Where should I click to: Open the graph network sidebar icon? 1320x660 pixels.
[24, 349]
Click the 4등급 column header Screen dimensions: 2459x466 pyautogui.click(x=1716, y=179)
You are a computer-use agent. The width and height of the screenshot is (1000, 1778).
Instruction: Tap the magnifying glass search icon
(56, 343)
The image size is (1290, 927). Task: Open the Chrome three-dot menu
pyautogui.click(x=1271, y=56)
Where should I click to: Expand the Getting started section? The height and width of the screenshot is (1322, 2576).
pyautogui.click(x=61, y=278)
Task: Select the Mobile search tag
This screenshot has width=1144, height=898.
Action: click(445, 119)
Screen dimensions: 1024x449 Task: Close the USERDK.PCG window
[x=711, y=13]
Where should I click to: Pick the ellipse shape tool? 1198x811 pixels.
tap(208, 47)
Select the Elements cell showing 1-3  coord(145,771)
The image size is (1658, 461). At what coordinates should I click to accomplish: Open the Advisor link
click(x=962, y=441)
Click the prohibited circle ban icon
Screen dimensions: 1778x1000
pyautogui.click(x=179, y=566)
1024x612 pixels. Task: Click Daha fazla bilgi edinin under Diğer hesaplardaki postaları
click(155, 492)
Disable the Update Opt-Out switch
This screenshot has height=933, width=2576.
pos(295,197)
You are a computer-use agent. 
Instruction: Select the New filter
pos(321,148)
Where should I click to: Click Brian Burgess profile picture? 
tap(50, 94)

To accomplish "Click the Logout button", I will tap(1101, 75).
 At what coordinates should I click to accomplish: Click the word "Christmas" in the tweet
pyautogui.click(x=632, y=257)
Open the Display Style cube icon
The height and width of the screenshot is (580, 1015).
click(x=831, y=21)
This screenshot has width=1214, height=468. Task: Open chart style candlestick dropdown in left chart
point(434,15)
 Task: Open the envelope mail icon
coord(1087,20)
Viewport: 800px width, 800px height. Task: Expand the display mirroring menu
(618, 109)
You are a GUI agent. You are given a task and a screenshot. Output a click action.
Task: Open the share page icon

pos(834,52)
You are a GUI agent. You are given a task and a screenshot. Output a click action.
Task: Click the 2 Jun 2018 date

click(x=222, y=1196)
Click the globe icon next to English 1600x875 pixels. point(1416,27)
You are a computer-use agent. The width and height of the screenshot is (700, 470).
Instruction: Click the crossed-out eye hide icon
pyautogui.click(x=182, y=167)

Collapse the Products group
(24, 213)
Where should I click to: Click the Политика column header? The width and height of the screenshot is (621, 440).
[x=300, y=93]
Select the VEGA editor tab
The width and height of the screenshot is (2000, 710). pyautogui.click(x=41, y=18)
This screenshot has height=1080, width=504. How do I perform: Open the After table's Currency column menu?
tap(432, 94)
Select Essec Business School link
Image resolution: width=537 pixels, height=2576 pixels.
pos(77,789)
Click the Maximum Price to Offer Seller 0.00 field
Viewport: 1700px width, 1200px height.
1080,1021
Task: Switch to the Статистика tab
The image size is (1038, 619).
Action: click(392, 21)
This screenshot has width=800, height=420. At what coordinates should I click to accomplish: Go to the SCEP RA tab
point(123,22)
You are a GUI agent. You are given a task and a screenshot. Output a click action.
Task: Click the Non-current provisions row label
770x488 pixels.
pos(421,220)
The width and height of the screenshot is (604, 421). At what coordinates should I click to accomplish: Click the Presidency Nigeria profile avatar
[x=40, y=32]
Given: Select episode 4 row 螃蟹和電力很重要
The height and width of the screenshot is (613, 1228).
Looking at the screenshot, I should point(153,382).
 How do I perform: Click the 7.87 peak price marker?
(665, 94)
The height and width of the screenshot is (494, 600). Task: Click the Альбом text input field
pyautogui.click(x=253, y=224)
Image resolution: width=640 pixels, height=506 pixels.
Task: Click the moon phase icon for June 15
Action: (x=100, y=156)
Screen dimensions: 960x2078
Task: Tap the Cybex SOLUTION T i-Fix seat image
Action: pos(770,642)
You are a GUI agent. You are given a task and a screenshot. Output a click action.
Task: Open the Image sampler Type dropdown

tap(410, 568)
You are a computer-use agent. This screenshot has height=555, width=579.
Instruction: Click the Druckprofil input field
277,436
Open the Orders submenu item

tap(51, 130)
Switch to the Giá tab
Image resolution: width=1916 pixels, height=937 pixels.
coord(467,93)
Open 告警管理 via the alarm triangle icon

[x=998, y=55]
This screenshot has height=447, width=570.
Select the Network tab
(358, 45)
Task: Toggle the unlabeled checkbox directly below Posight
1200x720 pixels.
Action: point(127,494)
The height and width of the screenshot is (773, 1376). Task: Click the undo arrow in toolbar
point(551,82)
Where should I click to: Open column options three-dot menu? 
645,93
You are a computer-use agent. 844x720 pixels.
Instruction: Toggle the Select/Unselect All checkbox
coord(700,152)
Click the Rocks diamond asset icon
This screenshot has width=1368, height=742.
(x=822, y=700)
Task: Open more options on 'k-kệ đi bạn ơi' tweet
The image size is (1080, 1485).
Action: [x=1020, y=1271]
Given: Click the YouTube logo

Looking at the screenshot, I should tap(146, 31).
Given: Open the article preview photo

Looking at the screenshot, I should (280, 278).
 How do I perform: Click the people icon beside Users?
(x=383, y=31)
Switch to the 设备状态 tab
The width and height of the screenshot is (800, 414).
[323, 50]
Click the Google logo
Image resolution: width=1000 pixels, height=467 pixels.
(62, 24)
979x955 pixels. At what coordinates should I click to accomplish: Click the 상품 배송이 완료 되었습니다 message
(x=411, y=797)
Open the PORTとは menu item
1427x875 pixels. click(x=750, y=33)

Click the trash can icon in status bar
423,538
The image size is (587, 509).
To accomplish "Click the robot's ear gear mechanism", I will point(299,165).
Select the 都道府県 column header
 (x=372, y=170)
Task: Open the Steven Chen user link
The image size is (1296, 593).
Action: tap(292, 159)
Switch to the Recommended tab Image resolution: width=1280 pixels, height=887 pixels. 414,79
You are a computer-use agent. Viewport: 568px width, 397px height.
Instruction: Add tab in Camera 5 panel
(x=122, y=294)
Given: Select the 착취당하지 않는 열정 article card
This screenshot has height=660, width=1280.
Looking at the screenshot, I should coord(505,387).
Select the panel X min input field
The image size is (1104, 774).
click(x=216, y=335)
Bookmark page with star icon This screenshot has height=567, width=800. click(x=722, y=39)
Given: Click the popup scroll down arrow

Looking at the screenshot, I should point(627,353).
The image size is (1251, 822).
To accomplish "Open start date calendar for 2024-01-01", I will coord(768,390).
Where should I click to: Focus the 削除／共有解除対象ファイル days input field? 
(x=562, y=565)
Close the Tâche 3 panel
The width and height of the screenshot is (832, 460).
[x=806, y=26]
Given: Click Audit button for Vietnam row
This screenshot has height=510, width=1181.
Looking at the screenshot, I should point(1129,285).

▸ Exercise goal
Your answer must be every record above, set down exactly as written.

▸ Exercise result
Where should I click to: Open the graph network sidebar icon? 1320x660 pixels.
[24, 349]
Click the 4등급 column header Screen dimensions: 2459x466 pyautogui.click(x=1716, y=179)
You are a computer-use agent. The width and height of the screenshot is (1000, 1778).
Instruction: Tap the magnifying glass search icon
(56, 343)
The image size is (1290, 927). Task: Open the Chrome three-dot menu
pyautogui.click(x=1271, y=56)
Where should I click to: Expand the Getting started section? The height and width of the screenshot is (1322, 2576).
pyautogui.click(x=61, y=278)
Task: Select the Mobile search tag
This screenshot has width=1144, height=898.
Action: click(445, 119)
Screen dimensions: 1024x449 Task: Close the USERDK.PCG window
[x=711, y=13]
Where should I click to: Pick the ellipse shape tool? 1198x811 pixels.
tap(208, 47)
Select the Elements cell showing 1-3  coord(145,771)
The image size is (1658, 461). At what coordinates should I click to accomplish: Open the Advisor link
click(x=962, y=441)
Click the prohibited circle ban icon
Screen dimensions: 1778x1000
pyautogui.click(x=179, y=566)
1024x612 pixels. Task: Click Daha fazla bilgi edinin under Diğer hesaplardaki postaları
click(155, 492)
Disable the Update Opt-Out switch
This screenshot has height=933, width=2576.
pos(295,197)
You are a computer-use agent. 
Instruction: Select the New filter
pos(321,148)
Where should I click to: Click Brian Burgess profile picture? 
tap(50, 94)

To accomplish "Click the Logout button", I will tap(1101, 75).
 At what coordinates should I click to accomplish: Click the word "Christmas" in the tweet
pyautogui.click(x=632, y=257)
Open the Display Style cube icon
The height and width of the screenshot is (580, 1015).
click(x=831, y=21)
This screenshot has width=1214, height=468. Task: Open chart style candlestick dropdown in left chart
point(434,15)
 Task: Open the envelope mail icon
coord(1087,20)
Viewport: 800px width, 800px height. Task: Expand the display mirroring menu
(618, 109)
You are a GUI agent. You are given a task and a screenshot. Output a click action.
Task: Open the share page icon

pos(834,52)
You are a GUI agent. You are given a task and a screenshot. Output a click action.
Task: Click the 2 Jun 2018 date

click(x=222, y=1196)
Click the globe icon next to English 1600x875 pixels. point(1416,27)
You are a computer-use agent. The width and height of the screenshot is (700, 470).
Instruction: Click the crossed-out eye hide icon
pyautogui.click(x=182, y=167)

Collapse the Products group
(24, 213)
Where should I click to: Click the Политика column header? The width and height of the screenshot is (621, 440).
[x=300, y=93]
Select the VEGA editor tab
The width and height of the screenshot is (2000, 710). pyautogui.click(x=41, y=18)
This screenshot has height=1080, width=504. How do I perform: Open the After table's Currency column menu?
tap(432, 94)
Select Essec Business School link
Image resolution: width=537 pixels, height=2576 pixels.
pos(77,789)
Click the Maximum Price to Offer Seller 0.00 field
Viewport: 1700px width, 1200px height.
1080,1021
Task: Switch to the Статистика tab
The image size is (1038, 619).
Action: click(392, 21)
This screenshot has width=800, height=420. At what coordinates should I click to accomplish: Go to the SCEP RA tab
point(123,22)
You are a GUI agent. You are given a task and a screenshot. Output a click action.
Task: Click the Non-current provisions row label
770x488 pixels.
pos(421,220)
The width and height of the screenshot is (604, 421). At what coordinates should I click to accomplish: Click the Presidency Nigeria profile avatar
[x=40, y=32]
Given: Select episode 4 row 螃蟹和電力很重要
The height and width of the screenshot is (613, 1228).
Looking at the screenshot, I should point(153,382).
 How do I perform: Click the 7.87 peak price marker?
(665, 94)
The height and width of the screenshot is (494, 600). Task: Click the Альбом text input field
pyautogui.click(x=253, y=224)
Image resolution: width=640 pixels, height=506 pixels.
Task: Click the moon phase icon for June 15
Action: (x=100, y=156)
Screen dimensions: 960x2078
Task: Tap the Cybex SOLUTION T i-Fix seat image
Action: pos(770,642)
You are a GUI agent. You are given a task and a screenshot. Output a click action.
Task: Open the Image sampler Type dropdown

tap(410, 568)
You are a computer-use agent. This screenshot has height=555, width=579.
Instruction: Click the Druckprofil input field
277,436
Open the Orders submenu item

tap(51, 130)
Switch to the Giá tab
Image resolution: width=1916 pixels, height=937 pixels.
coord(467,93)
Open 告警管理 via the alarm triangle icon

[x=998, y=55]
This screenshot has height=447, width=570.
Select the Network tab
(358, 45)
Task: Toggle the unlabeled checkbox directly below Posight
1200x720 pixels.
Action: point(127,494)
The height and width of the screenshot is (773, 1376). Task: Click the undo arrow in toolbar
point(551,82)
Where should I click to: Open column options three-dot menu? 
645,93
You are a computer-use agent. 844x720 pixels.
Instruction: Toggle the Select/Unselect All checkbox
coord(700,152)
Click the Rocks diamond asset icon
This screenshot has width=1368, height=742.
(x=822, y=700)
Task: Open more options on 'k-kệ đi bạn ơi' tweet
The image size is (1080, 1485).
Action: [x=1020, y=1271]
Given: Click the YouTube logo

Looking at the screenshot, I should tap(146, 31).
Given: Open the article preview photo

Looking at the screenshot, I should (280, 278).
 How do I perform: Click the people icon beside Users?
(x=383, y=31)
Switch to the 设备状态 tab
The width and height of the screenshot is (800, 414).
[323, 50]
Click the Google logo
Image resolution: width=1000 pixels, height=467 pixels.
(62, 24)
979x955 pixels. At what coordinates should I click to accomplish: Click the 상품 배송이 완료 되었습니다 message
(x=411, y=797)
Open the PORTとは menu item
1427x875 pixels. click(x=750, y=33)

Click the trash can icon in status bar
423,538
The image size is (587, 509).
To accomplish "Click the robot's ear gear mechanism", I will point(299,165).
Select the 都道府県 column header
 (x=372, y=170)
Task: Open the Steven Chen user link
The image size is (1296, 593).
Action: tap(292, 159)
Switch to the Recommended tab Image resolution: width=1280 pixels, height=887 pixels. 414,79
You are a computer-use agent. Viewport: 568px width, 397px height.
Instruction: Add tab in Camera 5 panel
(x=122, y=294)
Given: Select the 착취당하지 않는 열정 article card
This screenshot has height=660, width=1280.
Looking at the screenshot, I should coord(505,387).
Select the panel X min input field
The image size is (1104, 774).
click(x=216, y=335)
Bookmark page with star icon This screenshot has height=567, width=800. click(x=722, y=39)
Given: Click the popup scroll down arrow

Looking at the screenshot, I should point(627,353).
The image size is (1251, 822).
To accomplish "Open start date calendar for 2024-01-01", I will coord(768,390).
Where should I click to: Focus the 削除／共有解除対象ファイル days input field? 
(x=562, y=565)
Close the Tâche 3 panel
The width and height of the screenshot is (832, 460).
[x=806, y=26]
Given: Click Audit button for Vietnam row
This screenshot has height=510, width=1181.
Looking at the screenshot, I should point(1129,285).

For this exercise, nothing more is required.